Kegiatan dihadiri langsung oleh Kajari Inhu, Dr. Ratih Andrawina Suminar, S.H., M.H, Kepala Rutan Rengat, Dedy Irawan, A.Md.IP., S.H., M.H., dan Dudi Sunandar, Kadisdukcapil Inhu.
Dr. Ratih Andrawina Suminar S.H, M.H dalam sambutannya menuturkan bahwa alat negara harus hadir lewat pelayanan untuk membantu hak-hak sipil lainnya.
“Dokumen kependudukan seperti KTP sangat penting bagi warga binaan. Misalnya, untuk mengakses bantuan hukum, dan pelayanan kesehatan,” ucapnya.
Beliau menekankan KTP merupakan hal yang sangat penting. Contohnya sederhana saja, kalaulah kehilangan dompet pasti yang terpikirkan dalam benak kita tentang identitas ketimbang duit yang ada dalam dompet tersebut.
“Saya mengucapkan terimakasih kepada Karutan Rengat, Disdukcapil berkat sinergitas ini kejaksaan dapat hadir menjembatani hingga memfasilitasi dengan fungsinya masing-masing,” tandasnya.
Sementara itu, Dedy Irawan, A.Md.IP., S.H., M.H., Karutan Rengat menyampaikan dengan bersinergi yang terjalin ini tentu dapat membantu pihaknya dalam pelayanan.

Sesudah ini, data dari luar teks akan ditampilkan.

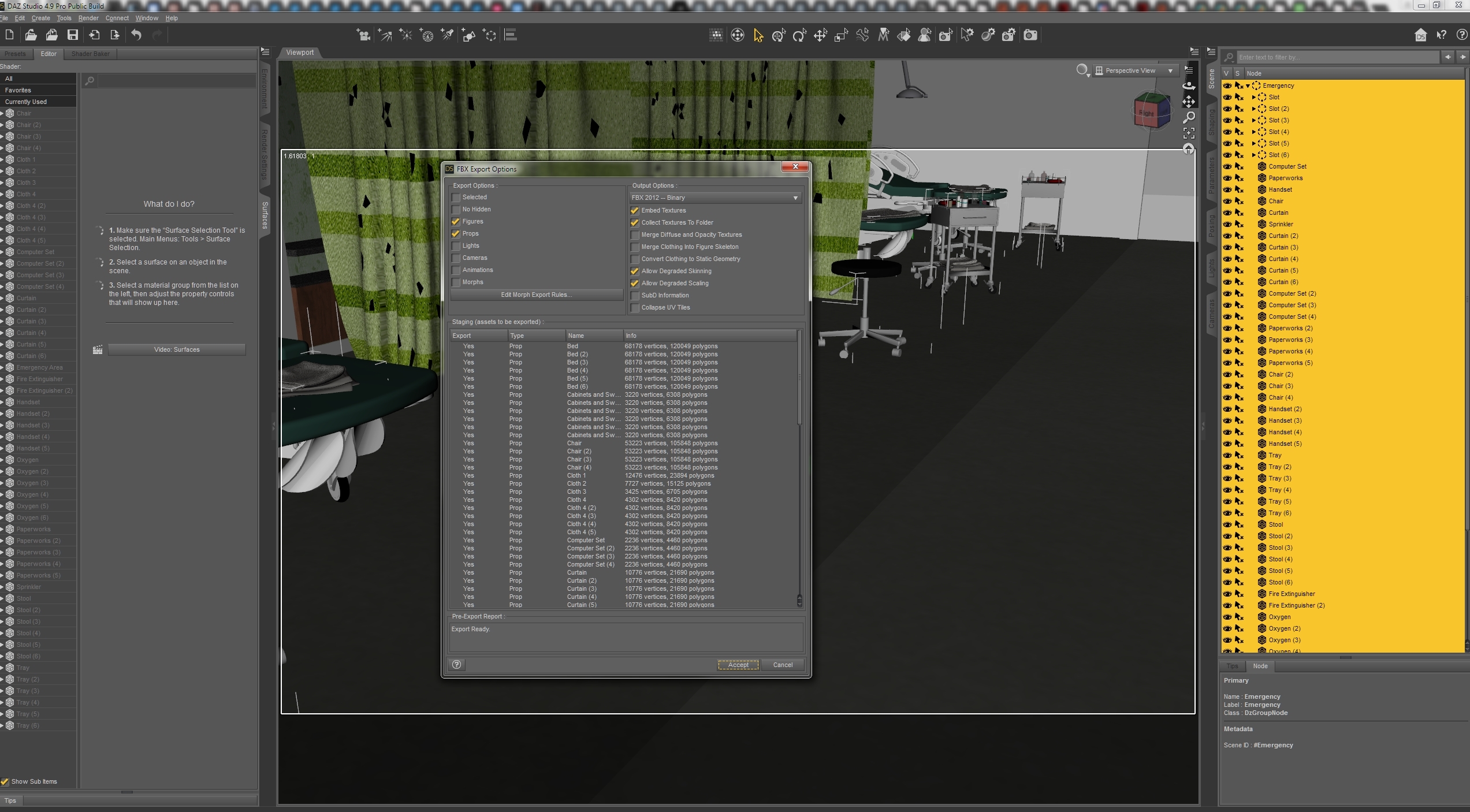Select the Translate move tool icon

click(820, 36)
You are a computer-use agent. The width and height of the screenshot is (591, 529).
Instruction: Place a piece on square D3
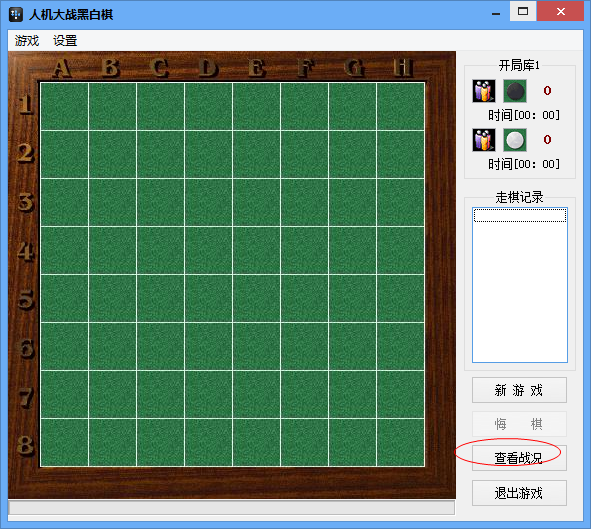208,202
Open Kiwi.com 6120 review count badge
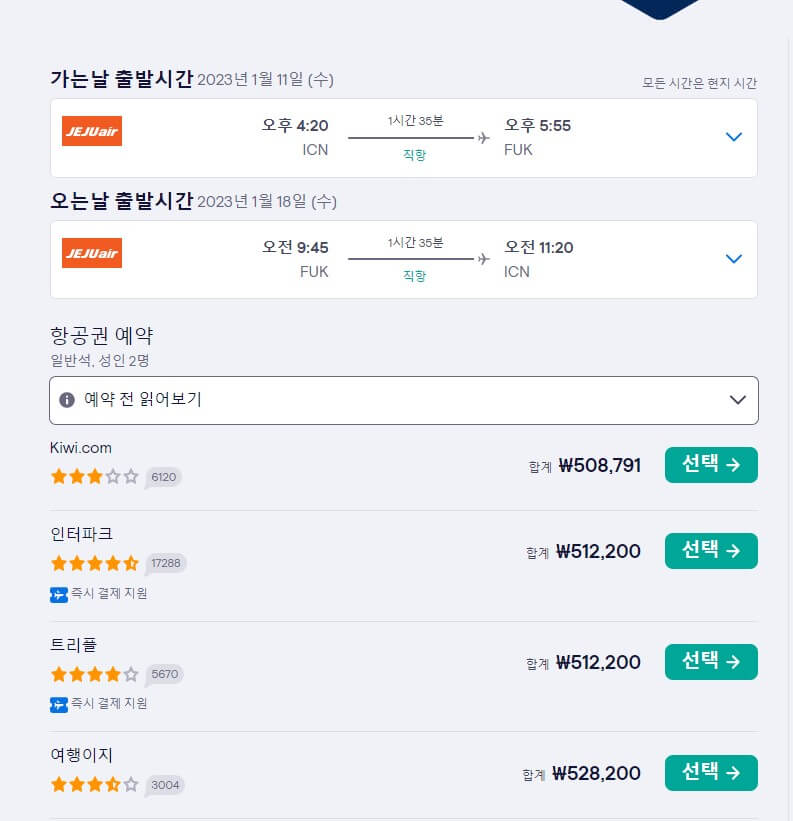 (163, 477)
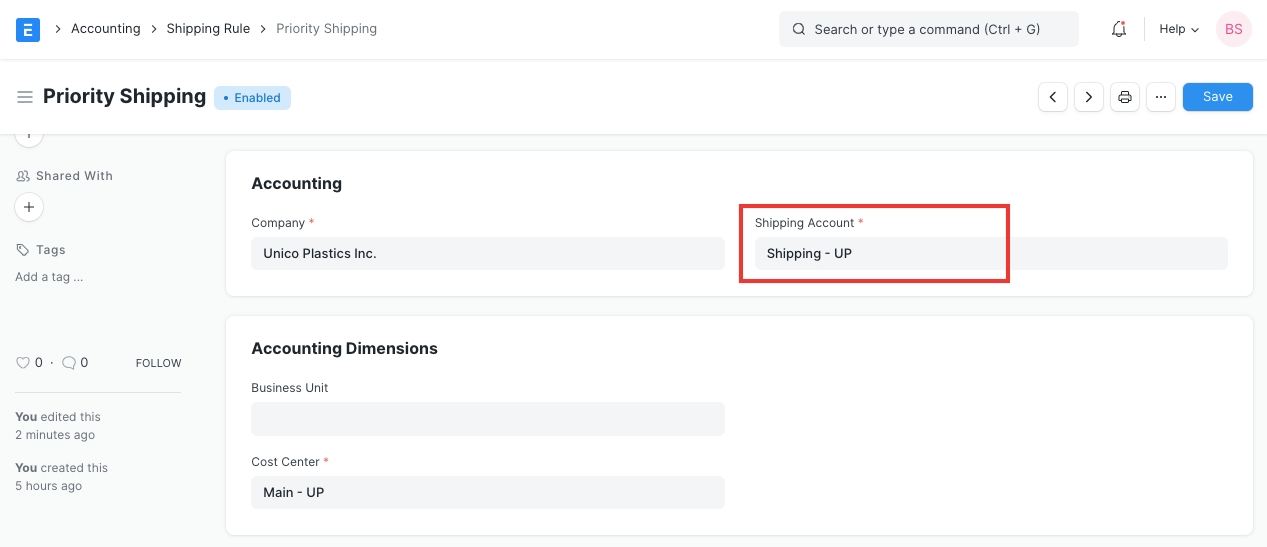The width and height of the screenshot is (1267, 547).
Task: Open the three-dots more options menu
Action: click(x=1160, y=97)
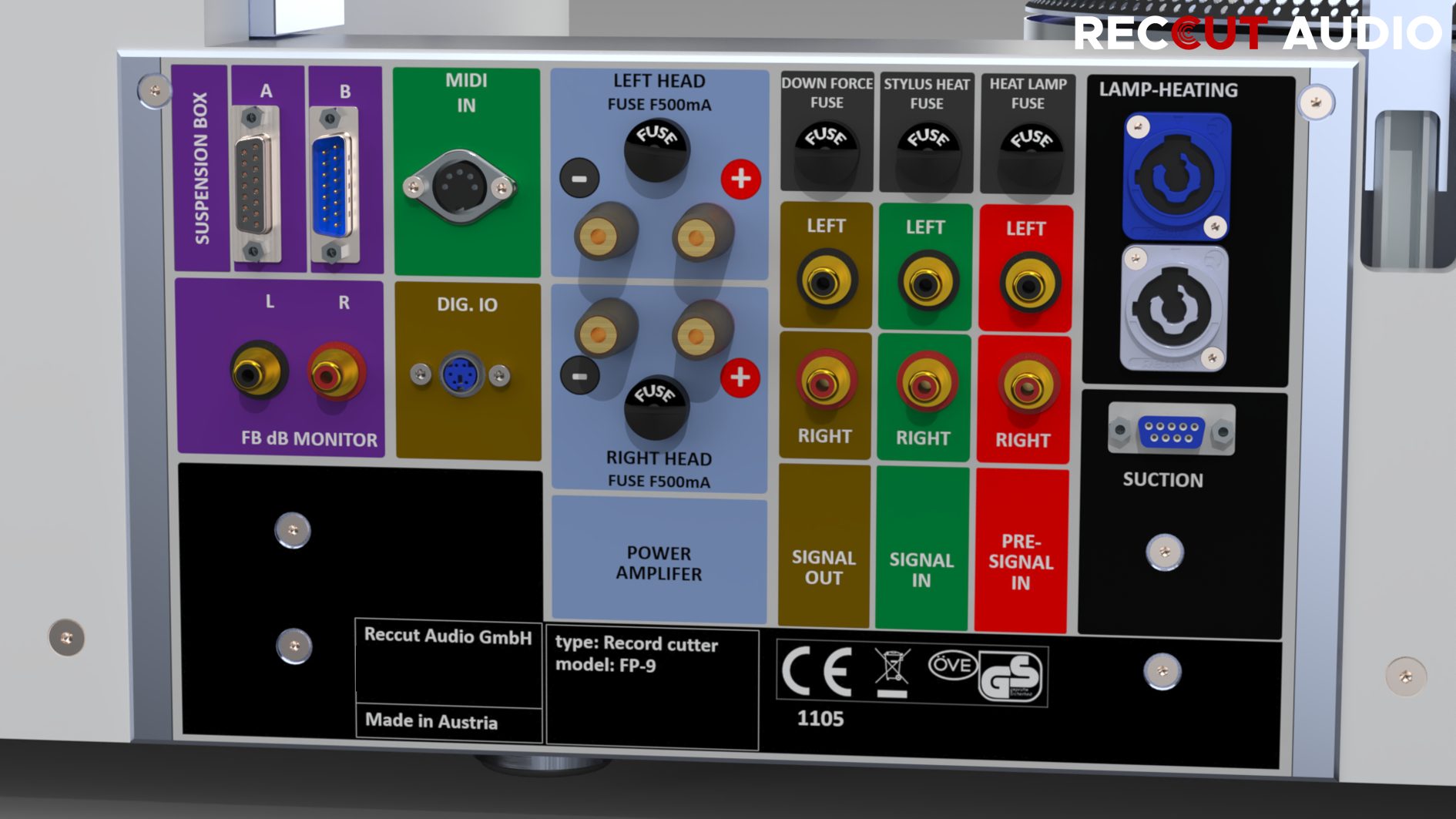Click the GS safety mark

[1010, 676]
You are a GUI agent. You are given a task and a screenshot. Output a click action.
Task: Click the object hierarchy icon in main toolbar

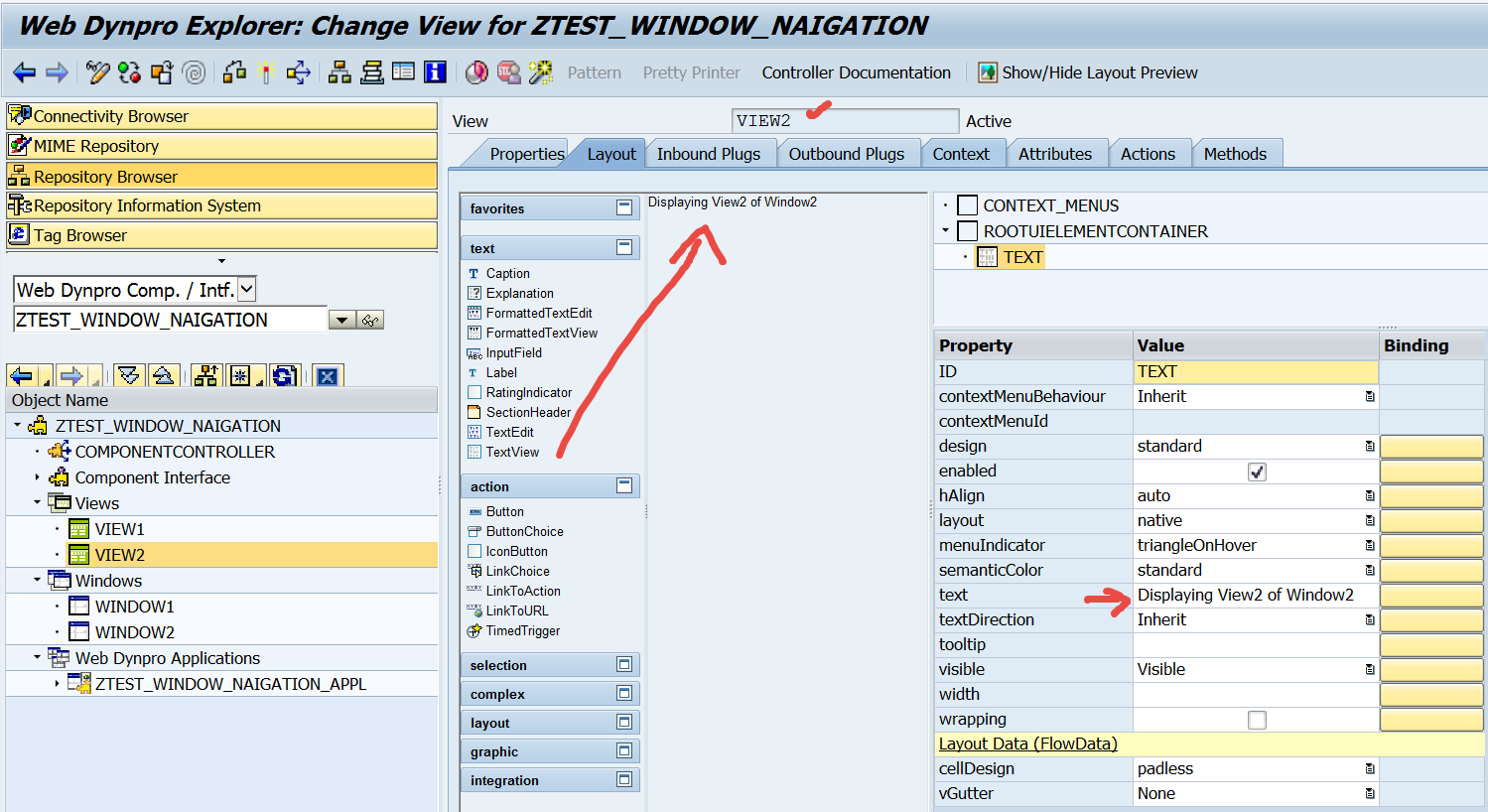[x=339, y=72]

“Saya yakin hadirnya kolaborasi ini, peningkatan kualitas pelayanan data masyarakat khususnya warga binaan akan lebih baik,” kata dia.
Dia kemudian mengucapkan apresiasi dengan terlaksananya kegiatan semacam ini dapat membawa pelayanan terbaik dan lebih terbaik lagi kedepannya.
Diakhir sambutannya, beliau menyempatkan ucapan selamat HUT HBA ke-66 tahun kepada Kejaksaan Negeri (Kejari) Inhu.